**GOAL OF THE EXERCISE:**
Can you render all of the data below as a numbered list, leaving out any blank lines?

**MATERIAL PROVIDED:**
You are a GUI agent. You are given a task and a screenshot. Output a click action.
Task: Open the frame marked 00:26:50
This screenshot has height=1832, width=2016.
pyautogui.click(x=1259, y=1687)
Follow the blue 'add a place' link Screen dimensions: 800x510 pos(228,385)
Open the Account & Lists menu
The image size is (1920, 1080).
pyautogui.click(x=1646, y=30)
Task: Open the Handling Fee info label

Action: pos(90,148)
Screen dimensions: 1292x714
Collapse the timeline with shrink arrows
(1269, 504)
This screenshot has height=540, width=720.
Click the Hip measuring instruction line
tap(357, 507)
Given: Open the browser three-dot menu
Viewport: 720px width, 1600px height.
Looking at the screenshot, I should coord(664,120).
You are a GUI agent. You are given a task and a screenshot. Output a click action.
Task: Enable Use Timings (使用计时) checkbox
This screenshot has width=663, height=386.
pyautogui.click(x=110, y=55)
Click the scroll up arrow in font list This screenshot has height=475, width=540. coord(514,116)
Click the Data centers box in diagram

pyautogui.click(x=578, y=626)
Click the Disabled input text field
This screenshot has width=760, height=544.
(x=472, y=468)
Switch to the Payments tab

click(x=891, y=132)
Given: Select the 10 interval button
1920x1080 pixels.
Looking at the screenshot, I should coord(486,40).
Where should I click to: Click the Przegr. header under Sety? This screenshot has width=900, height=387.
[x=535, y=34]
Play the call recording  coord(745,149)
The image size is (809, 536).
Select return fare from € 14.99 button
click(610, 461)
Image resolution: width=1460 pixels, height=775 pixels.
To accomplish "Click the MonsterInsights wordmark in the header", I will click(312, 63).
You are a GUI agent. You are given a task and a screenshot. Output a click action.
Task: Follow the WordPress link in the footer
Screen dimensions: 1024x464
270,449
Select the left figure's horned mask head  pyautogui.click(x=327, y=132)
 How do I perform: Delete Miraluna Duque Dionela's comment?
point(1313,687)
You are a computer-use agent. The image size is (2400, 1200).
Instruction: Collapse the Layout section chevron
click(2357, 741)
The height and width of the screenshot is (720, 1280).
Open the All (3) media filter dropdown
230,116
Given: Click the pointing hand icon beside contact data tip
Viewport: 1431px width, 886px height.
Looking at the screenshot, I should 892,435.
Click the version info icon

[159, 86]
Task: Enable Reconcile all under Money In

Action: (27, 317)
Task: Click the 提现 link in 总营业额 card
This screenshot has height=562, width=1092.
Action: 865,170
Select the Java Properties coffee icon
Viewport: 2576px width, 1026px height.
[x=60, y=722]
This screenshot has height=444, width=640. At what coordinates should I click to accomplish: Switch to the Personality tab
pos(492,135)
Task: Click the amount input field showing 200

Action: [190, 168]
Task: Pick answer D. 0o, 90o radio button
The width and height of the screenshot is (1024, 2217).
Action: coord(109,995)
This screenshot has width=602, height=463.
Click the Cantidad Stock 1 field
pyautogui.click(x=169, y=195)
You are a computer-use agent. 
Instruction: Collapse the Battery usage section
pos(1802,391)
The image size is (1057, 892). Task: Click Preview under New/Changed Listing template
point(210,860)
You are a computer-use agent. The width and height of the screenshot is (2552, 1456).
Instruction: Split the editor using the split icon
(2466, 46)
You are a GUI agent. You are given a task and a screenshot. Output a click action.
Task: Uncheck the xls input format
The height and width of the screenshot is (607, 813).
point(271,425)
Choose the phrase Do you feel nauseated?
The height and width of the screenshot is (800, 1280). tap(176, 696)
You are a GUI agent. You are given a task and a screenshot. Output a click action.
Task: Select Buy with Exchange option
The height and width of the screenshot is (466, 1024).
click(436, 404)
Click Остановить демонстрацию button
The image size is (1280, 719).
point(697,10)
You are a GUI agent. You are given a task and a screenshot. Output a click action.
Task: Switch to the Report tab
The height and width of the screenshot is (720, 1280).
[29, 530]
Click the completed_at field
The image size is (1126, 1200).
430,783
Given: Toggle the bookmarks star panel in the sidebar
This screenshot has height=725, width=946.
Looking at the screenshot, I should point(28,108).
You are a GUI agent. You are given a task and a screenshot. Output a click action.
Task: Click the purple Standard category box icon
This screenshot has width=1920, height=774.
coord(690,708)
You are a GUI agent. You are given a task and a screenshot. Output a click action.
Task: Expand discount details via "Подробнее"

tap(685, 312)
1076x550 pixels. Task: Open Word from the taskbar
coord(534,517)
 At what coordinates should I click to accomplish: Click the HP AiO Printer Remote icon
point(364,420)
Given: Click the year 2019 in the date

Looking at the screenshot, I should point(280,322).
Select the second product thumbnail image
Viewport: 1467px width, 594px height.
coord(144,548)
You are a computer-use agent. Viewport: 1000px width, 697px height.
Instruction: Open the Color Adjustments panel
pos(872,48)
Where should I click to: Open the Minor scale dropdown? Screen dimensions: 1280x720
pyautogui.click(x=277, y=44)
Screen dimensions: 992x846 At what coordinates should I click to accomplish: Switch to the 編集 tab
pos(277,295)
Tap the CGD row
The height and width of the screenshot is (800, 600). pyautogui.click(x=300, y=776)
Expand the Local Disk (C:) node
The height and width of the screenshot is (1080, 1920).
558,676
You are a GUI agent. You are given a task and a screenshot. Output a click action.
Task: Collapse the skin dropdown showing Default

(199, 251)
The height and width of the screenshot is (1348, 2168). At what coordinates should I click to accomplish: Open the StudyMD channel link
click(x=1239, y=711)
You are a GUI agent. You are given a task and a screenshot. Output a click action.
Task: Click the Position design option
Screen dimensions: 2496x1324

**EXERCISE RESULT:**
1. You are a GUI agent. You are given a task and a screenshot. Output a click action.
2. Task: Open the frame marked 00:26:50
3. This screenshot has height=1832, width=2016.
4. pyautogui.click(x=1259, y=1687)
5. Follow the blue 'add a place' link Screen dimensions: 800x510 pos(228,385)
6. Open the Account & Lists menu
7. The image size is (1920, 1080).
8. pyautogui.click(x=1646, y=30)
9. Task: Open the Handling Fee info label
10. Action: pos(90,148)
11. Screen dimensions: 1292x714
12. Collapse the timeline with shrink arrows
13. (1269, 504)
14. This screenshot has height=540, width=720.
15. Click the Hip measuring instruction line
16. tap(357, 507)
17. Given: Open the browser three-dot menu
18. Viewport: 720px width, 1600px height.
19. Looking at the screenshot, I should coord(664,120).
20. You are a GUI agent. You are given a task and a screenshot. Output a click action.
21. Task: Enable Use Timings (使用计时) checkbox
22. This screenshot has width=663, height=386.
23. pyautogui.click(x=110, y=55)
24. Click the scroll up arrow in font list This screenshot has height=475, width=540. coord(514,116)
25. Click the Data centers box in diagram
26. pyautogui.click(x=578, y=626)
27. Click the Disabled input text field
28. This screenshot has width=760, height=544.
29. (x=472, y=468)
30. Switch to the Payments tab
31. click(x=891, y=132)
32. Given: Select the 10 interval button
33. 1920x1080 pixels.
34. Looking at the screenshot, I should coord(486,40).
35. Where should I click to: Click the Przegr. header under Sety? This screenshot has width=900, height=387.
36. [x=535, y=34]
37. Play the call recording  coord(745,149)
38. The image size is (809, 536).
39. Select return fare from € 14.99 button
40. click(610, 461)
41. Image resolution: width=1460 pixels, height=775 pixels.
42. To accomplish "Click the MonsterInsights wordmark in the header", I will click(312, 63).
43. You are a GUI agent. You are given a task and a screenshot. Output a click action.
44. Task: Follow the WordPress link in the footer
45. Screen dimensions: 1024x464
46. 270,449
47. Select the left figure's horned mask head  pyautogui.click(x=327, y=132)
48.  How do I perform: Delete Miraluna Duque Dionela's comment?
49. point(1313,687)
50. You are a computer-use agent. The image size is (2400, 1200).
51. Instruction: Collapse the Layout section chevron
52. click(2357, 741)
53. The height and width of the screenshot is (720, 1280).
54. Open the All (3) media filter dropdown
55. 230,116
56. Given: Click the pointing hand icon beside contact data tip
57. Viewport: 1431px width, 886px height.
58. Looking at the screenshot, I should 892,435.
59. Click the version info icon
60. [159, 86]
61. Task: Enable Reconcile all under Money In
62. Action: (27, 317)
63. Task: Click the 提现 link in 总营业额 card
64. This screenshot has height=562, width=1092.
65. Action: 865,170
66. Select the Java Properties coffee icon
67. Viewport: 2576px width, 1026px height.
68. [x=60, y=722]
69. This screenshot has height=444, width=640. At what coordinates should I click to accomplish: Switch to the Personality tab
70. pos(492,135)
71. Task: Click the amount input field showing 200
72. Action: [190, 168]
73. Task: Pick answer D. 0o, 90o radio button
74. The width and height of the screenshot is (1024, 2217).
75. Action: coord(109,995)
76. This screenshot has width=602, height=463.
77. Click the Cantidad Stock 1 field
78. pyautogui.click(x=169, y=195)
79. You are a computer-use agent. 
80. Instruction: Collapse the Battery usage section
81. pos(1802,391)
82. The image size is (1057, 892). Task: Click Preview under New/Changed Listing template
83. point(210,860)
84. You are a computer-use agent. The width and height of the screenshot is (2552, 1456).
85. Instruction: Split the editor using the split icon
86. (2466, 46)
87. You are a GUI agent. You are given a task and a screenshot. Output a click action.
88. Task: Uncheck the xls input format
89. The height and width of the screenshot is (607, 813).
90. point(271,425)
91. Choose the phrase Do you feel nauseated?
92. The height and width of the screenshot is (800, 1280). tap(176, 696)
93. You are a GUI agent. You are given a task and a screenshot. Output a click action.
94. Task: Select Buy with Exchange option
95. The height and width of the screenshot is (466, 1024).
96. click(436, 404)
97. Click Остановить демонстрацию button
98. The image size is (1280, 719).
99. point(697,10)
100. You are a GUI agent. You are given a task and a screenshot. Output a click action.
101. Task: Switch to the Report tab
102. The height and width of the screenshot is (720, 1280).
103. [29, 530]
104. Click the completed_at field
105. The image size is (1126, 1200).
106. 430,783
107. Given: Toggle the bookmarks star panel in the sidebar
108. This screenshot has height=725, width=946.
109. Looking at the screenshot, I should point(28,108).
110. You are a GUI agent. You are given a task and a screenshot. Output a click action.
111. Task: Click the purple Standard category box icon
112. This screenshot has width=1920, height=774.
113. coord(690,708)
114. You are a GUI agent. You are given a task and a screenshot. Output a click action.
115. Task: Expand discount details via "Подробнее"
116. tap(685, 312)
117. 1076x550 pixels. Task: Open Word from the taskbar
118. coord(534,517)
119.  At what coordinates should I click to accomplish: Click the HP AiO Printer Remote icon
120. point(364,420)
121. Given: Click the year 2019 in the date
122. Looking at the screenshot, I should point(280,322).
123. Select the second product thumbnail image
124. Viewport: 1467px width, 594px height.
125. coord(144,548)
126. You are a computer-use agent. Viewport: 1000px width, 697px height.
127. Instruction: Open the Color Adjustments panel
128. pos(872,48)
129. Where should I click to: Open the Minor scale dropdown? Screen dimensions: 1280x720
130. pyautogui.click(x=277, y=44)
131. Screen dimensions: 992x846 At what coordinates should I click to accomplish: Switch to the 編集 tab
132. pos(277,295)
133. Tap the CGD row
134. The height and width of the screenshot is (800, 600). pyautogui.click(x=300, y=776)
135. Expand the Local Disk (C:) node
136. The height and width of the screenshot is (1080, 1920).
137. 558,676
138. You are a GUI agent. You are given a task and a screenshot. Output a click action.
139. Task: Collapse the skin dropdown showing Default
140. (199, 251)
141. The height and width of the screenshot is (1348, 2168). At what coordinates should I click to accomplish: Open the StudyMD channel link
142. click(x=1239, y=711)
143. You are a GUI agent. You are given a task and a screenshot. Output a click action.
144. Task: Click the Position design option
145. Screen dimensions: 2496x1324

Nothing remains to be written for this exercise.